‘Cheeky bugger. But you’ll think about it?’
‘Dan, number one, I hate injections. Number two, I don’t want poison injected into my face, or anywhere, now I come to think of it. And number three, I don’t want to walk around looking like I’ve got a bloody mask on for the rest of the year. So no, I won’t think about it.’
Dan sits back in his chair and holds his hands up. ‘Fair enough. Only trying to help. But…’
‘But what?’
‘In that case, you really ought to give up the smoking. Completely. Very bad for the skin. Not to mention the teeth. Or the wallet.’
I stare fondly at the Marlboro in my hand. ‘I’m trying. But on top of everything else I’ve had to give up—the beer, the chocolate, the pizza—it’s hard.’

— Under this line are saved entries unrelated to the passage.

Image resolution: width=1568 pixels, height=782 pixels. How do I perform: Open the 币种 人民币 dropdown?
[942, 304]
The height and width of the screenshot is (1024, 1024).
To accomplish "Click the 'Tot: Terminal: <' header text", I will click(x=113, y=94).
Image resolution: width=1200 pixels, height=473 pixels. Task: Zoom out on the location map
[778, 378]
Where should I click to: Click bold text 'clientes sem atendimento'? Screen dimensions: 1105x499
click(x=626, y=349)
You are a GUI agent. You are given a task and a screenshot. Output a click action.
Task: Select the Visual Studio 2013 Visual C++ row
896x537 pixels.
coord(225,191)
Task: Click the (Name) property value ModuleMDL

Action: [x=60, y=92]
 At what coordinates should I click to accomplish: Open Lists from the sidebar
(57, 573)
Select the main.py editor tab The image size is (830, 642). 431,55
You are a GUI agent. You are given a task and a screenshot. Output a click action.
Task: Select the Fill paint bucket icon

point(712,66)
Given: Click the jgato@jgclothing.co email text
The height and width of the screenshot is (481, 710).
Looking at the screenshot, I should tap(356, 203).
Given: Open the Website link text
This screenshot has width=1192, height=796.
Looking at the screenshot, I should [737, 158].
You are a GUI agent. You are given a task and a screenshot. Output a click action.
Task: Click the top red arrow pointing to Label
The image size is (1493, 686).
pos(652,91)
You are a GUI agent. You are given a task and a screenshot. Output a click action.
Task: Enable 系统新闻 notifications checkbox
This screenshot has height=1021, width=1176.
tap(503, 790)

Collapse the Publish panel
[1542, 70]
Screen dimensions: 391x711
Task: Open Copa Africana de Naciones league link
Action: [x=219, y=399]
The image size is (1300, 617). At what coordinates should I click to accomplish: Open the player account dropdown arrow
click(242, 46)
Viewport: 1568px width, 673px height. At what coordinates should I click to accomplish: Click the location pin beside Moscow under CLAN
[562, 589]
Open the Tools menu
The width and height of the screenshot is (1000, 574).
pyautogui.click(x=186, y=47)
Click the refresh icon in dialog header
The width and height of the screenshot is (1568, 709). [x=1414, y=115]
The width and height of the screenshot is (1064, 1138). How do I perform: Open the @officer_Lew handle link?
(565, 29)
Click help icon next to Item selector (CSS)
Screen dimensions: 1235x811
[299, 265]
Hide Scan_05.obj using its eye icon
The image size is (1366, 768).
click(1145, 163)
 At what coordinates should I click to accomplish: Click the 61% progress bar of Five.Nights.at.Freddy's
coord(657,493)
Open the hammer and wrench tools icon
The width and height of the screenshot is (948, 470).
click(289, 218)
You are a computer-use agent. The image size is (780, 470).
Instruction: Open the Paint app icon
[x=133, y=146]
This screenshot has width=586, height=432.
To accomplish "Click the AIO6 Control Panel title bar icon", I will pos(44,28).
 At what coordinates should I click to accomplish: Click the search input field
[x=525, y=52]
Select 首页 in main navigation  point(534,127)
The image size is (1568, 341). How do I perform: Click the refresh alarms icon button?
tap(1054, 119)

‘Rubbish,’ says Dan. ‘Giving up smoking? Piece of piss.’
‘How would you know? You’ve never given up anything in your life.’
‘I’m serious. It’s easy.’
‘Yeah, right. How does the joke go? “So easy I’ve done it hundreds of times”.’
‘Listen. Do any of your friends smoke?’
‘Er…nope.’
‘Does anyone at work smoke?’
‘Seeing as there’s only Natasha and me in the office, and she doesn’t, then no.’
‘So is there anyone you know, anyone at all, who you could possibly bum a cigarette off if you get desperate?’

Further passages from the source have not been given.